Percentage of women aged 18 to 44 who report having a personal doctor or health care provider
Periodontal disease and dental caries are common in women of reproductive age, particularly among racial and ethnic minority groups and women with low incomes. Maternal oral health can impact birth outcomes and infant oral health. Maternal periodontal disease has been associated with preterm birth, preeclampsia, and low birthweight. Oral health problems are preventable through routine visits to the dentist and good oral hygiene. Cost and dental insurance are primary predictors of access to and utilization of oral care, and poor oral health status. Fear, low oral health literacy, and limited access to and availability of dental services are other reasons adults forgo routine dental visits.

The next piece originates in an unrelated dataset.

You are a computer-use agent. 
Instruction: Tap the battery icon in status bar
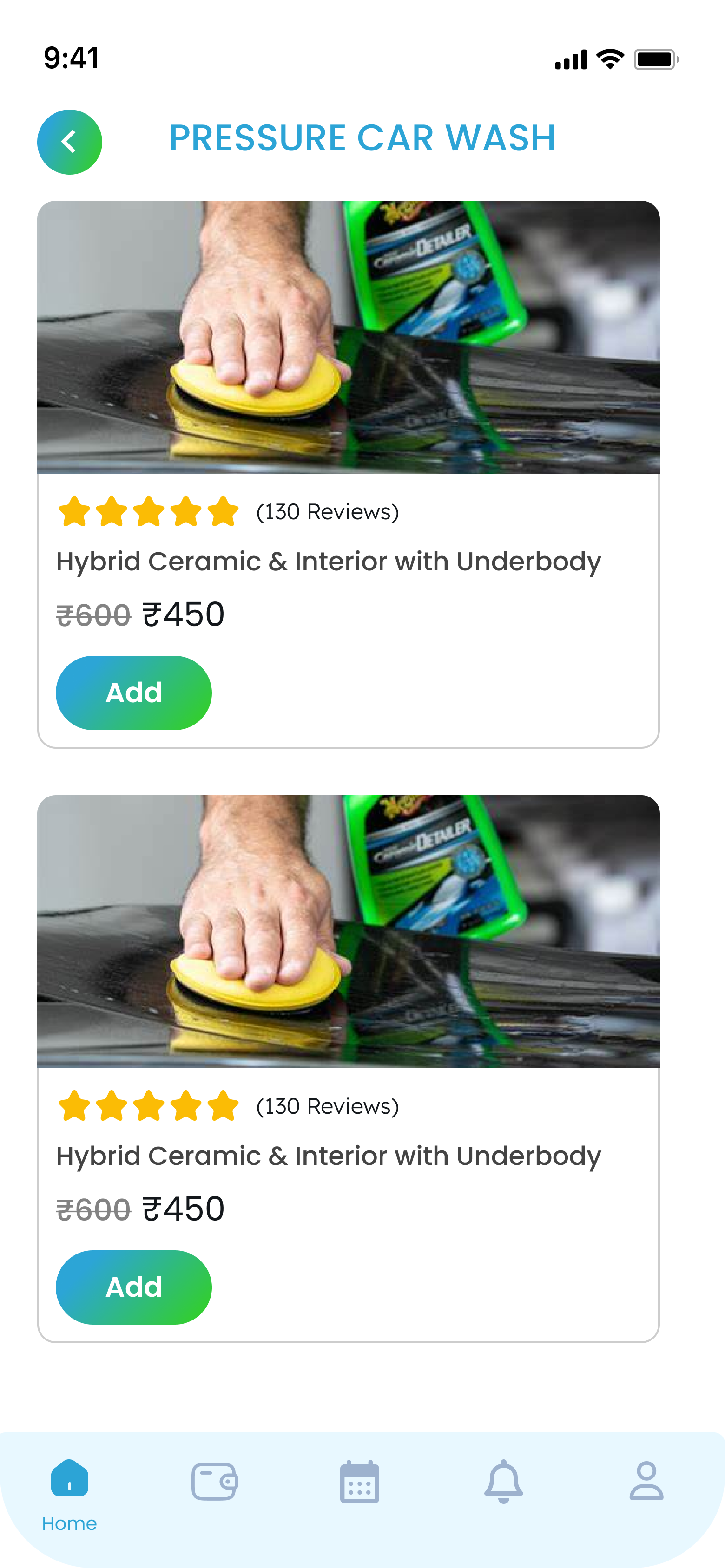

Percentage of women aged 18 to 44 who self-report having visited a dental health professional within the past year
Annual influenza (flu) vaccination is recommended for everyone 6 months and older, and is the most effective protection against influenza viruses. All women are at risk of flu-related complications such as bacterial pneumonia, bronchitis, sinus and ear infections, and exacerbation of underlying pulmonary conditions. Pregnant women have increased morbidity and mortality from flu infection, including increased risk of premature labor and delivery. Lower vaccination coverage is associated with lack of health insurance, lower education, unemployment, poverty, and fewer provider visits in the past year. Negative attitudes and misperceptions about vaccination remain major reasons for not receiving vaccination. Influenza vaccination is highly cost-effective, particularly among pregnant women.

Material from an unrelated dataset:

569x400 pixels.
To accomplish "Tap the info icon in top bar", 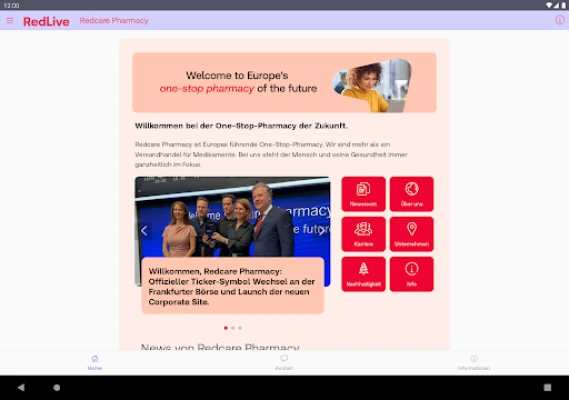I will pyautogui.click(x=560, y=20).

Percentage of women aged 18 to 44 who received the flu vaccine in the past year
Annual health exams promote prevention practices, recognize risk factors, identify medical problems, and establish a strong provider-patient relationship. Annual assessments should include screening, evaluation, counseling, and immunizations based on age and risk. Significant social disparities exist in receipt of women’s health services (ie, gynecological exam, sexually transmitted infections testing and counseling, contraceptive and pregnancy-related care) and general preventive health services (ie, cholesterol check, blood pressure check, flu vaccine). Poor and unemployed women and those with lower educational attainment are the most adversely affected. Lack of health insurance is a significant barrier to accessing health services for women, with uninsured women consistently having lower utilization than those with full coverage.